31] "Behold, the days are coming, says the LORD, when I will make a new covenant with the house of Israel and the house of Judah,

[32] not like the covenant which I made with their fathers when I took them by the hand to bring them out of the land of Egypt, my covenant which they broke, though I was their husband, says the LORD.

[33] But this is the covenant which I will make with the house of Israel after those days, says the LORD: I will put my law within them, and I will write it upon their hearts; and I will be their God, and they shall be my people.


And to illustrate, here is the next to last picture.


  God joins with Man  

Finally God joins himself with us, becoming Man to make Man God. He lifts us to him, and narrows the path to show us the clear way to him. He shows us the way to life is to let go of self, to crucify our ego, our material ideas. He shows us the way to freedom is to release, to let go. And when we let go, sacrifice our ego, we can rise. We jettison the ballast of our excess attachment to material goods so our souls and spirits can rise. Or to be more exact, to allow the Moshiach, the anointed one, the Christ already within each of us, to arise within each of us.  This is the Way to Life.

 

And, where are we going on this Way to Life? Through His prophets, through our Gospels, through our ministers and through our mystics, God invites us to join with Him in Total Unity, the Complete Union to come.

The complete Union to come

When we will be in union with Christ and He in us and all in the Father.

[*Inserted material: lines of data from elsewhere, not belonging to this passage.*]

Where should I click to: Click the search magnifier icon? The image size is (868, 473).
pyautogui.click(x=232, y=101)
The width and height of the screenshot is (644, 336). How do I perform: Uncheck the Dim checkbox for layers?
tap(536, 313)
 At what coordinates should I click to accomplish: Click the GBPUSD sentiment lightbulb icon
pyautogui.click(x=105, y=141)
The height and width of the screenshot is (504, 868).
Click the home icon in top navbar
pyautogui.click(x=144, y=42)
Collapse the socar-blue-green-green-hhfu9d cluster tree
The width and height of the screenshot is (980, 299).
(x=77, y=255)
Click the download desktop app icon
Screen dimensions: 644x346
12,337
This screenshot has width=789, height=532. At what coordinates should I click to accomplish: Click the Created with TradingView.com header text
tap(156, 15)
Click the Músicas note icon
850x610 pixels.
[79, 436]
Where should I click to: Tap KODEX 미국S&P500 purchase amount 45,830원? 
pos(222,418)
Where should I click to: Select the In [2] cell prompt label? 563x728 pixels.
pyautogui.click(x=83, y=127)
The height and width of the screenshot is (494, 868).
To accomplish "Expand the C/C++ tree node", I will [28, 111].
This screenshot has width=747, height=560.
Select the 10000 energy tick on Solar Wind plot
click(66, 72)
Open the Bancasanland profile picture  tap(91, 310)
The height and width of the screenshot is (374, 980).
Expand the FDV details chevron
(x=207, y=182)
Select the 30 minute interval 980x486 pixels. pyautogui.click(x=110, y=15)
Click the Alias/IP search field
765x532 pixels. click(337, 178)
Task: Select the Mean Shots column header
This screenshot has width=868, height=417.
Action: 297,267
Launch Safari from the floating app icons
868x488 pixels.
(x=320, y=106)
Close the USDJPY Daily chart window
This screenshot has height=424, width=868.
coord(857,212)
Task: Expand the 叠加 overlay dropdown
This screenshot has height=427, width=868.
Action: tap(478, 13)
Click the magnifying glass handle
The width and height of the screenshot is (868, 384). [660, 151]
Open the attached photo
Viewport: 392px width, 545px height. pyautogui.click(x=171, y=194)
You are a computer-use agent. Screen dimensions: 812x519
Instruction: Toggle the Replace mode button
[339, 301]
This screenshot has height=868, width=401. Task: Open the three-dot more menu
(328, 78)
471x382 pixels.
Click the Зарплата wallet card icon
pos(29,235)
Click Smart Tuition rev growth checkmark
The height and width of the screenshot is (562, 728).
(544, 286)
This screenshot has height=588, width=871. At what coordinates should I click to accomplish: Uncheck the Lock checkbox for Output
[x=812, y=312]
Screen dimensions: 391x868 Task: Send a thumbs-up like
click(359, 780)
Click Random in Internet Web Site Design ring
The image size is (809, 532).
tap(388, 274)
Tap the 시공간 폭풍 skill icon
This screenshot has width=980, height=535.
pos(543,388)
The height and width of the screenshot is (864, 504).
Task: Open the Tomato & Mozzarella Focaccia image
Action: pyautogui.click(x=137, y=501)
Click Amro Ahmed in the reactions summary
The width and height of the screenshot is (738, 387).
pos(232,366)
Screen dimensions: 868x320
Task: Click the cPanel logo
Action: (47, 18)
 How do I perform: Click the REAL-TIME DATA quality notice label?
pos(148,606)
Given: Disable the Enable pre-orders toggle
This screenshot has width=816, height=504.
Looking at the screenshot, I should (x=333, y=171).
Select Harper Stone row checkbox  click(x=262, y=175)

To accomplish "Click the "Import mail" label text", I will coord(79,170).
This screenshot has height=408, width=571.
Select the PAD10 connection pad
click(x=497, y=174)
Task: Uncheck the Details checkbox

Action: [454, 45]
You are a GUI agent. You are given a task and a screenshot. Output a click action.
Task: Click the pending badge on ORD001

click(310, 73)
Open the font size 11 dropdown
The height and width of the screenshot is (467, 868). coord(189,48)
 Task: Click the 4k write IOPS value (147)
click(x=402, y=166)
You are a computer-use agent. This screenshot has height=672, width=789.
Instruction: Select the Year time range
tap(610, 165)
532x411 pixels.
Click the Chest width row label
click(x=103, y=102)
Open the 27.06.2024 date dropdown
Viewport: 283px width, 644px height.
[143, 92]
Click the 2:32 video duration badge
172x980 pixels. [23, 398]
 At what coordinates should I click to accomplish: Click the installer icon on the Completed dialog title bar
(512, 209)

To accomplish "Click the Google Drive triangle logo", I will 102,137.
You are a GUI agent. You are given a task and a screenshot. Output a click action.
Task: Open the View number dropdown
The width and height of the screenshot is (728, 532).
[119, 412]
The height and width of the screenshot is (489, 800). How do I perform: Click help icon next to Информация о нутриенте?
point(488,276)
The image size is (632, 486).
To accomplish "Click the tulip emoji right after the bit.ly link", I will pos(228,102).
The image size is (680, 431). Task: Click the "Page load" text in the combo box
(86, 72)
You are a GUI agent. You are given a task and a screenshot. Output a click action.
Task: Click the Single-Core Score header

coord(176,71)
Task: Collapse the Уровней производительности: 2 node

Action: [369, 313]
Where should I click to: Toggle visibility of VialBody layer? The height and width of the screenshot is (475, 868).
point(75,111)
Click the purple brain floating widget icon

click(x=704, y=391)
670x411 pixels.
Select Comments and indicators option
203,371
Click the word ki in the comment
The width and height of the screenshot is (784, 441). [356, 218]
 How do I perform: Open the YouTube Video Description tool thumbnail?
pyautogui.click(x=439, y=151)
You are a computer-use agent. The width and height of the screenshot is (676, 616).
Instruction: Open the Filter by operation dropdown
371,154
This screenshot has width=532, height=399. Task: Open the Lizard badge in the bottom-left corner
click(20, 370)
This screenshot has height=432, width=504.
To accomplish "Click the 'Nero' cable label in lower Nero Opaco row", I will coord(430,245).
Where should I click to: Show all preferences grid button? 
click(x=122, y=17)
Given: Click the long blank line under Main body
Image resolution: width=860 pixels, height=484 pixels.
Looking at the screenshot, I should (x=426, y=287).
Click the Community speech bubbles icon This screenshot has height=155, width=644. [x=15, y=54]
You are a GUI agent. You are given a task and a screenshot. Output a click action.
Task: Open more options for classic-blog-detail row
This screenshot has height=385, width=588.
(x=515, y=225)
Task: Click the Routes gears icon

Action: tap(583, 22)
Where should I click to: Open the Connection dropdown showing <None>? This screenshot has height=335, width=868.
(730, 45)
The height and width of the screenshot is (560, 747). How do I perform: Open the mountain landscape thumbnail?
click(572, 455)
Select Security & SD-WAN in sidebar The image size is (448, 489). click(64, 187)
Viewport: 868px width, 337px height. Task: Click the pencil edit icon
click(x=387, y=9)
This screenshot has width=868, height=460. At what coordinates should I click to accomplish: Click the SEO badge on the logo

As he promised.

Of course, the Christian mystics – and physicists – would take it a step further, and describe the return to complete unity of all with God this way. A reversal of the Big Bang with the job completed. Redemption of all.

 

 

  Reversal of Big Bang - Redemption of All


I find this little set of sketches helpful. Think of this little exercise as the Cross of David; the Star of David as a movement on the way to the Cross of Christ. Which is itself a sign of our way home.